Assignment:
Output the entries exactly as they appear. Pictures should not be included.

Available data:
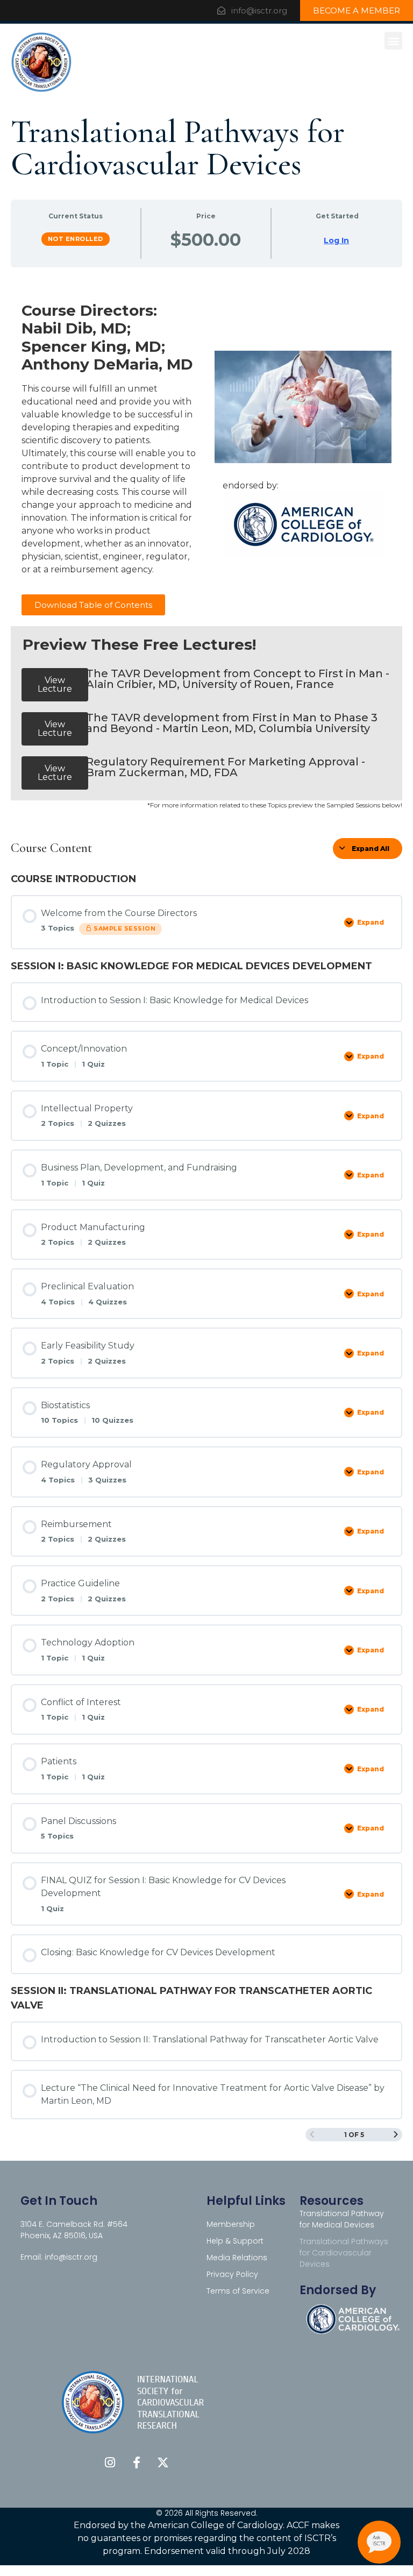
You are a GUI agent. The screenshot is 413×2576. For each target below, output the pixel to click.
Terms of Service (237, 2291)
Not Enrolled (75, 239)
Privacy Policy (232, 2274)
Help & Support (235, 2241)
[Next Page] (396, 2134)
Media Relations (236, 2257)
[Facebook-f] (136, 2462)
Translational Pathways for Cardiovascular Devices (344, 2252)
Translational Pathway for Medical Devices (342, 2219)
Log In (336, 240)
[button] (393, 40)
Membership (230, 2224)
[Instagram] (110, 2462)
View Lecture (55, 684)
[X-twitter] (163, 2462)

Exercise response:
You are a GUI agent. The screenshot is 413×2576. For each target below, output the pixel to click.
Terms of Service (237, 2291)
Not Enrolled (75, 239)
Privacy Policy (232, 2274)
Help & Support (235, 2241)
[Next Page] (396, 2134)
Media Relations (236, 2257)
[Facebook-f] (136, 2462)
Translational Pathways for Cardiovascular Devices (344, 2252)
Translational Pathway for Medical Devices (342, 2219)
Log In (336, 240)
[button] (393, 40)
Membership (230, 2224)
[Instagram] (110, 2462)
View Lecture (55, 684)
[X-twitter] (163, 2462)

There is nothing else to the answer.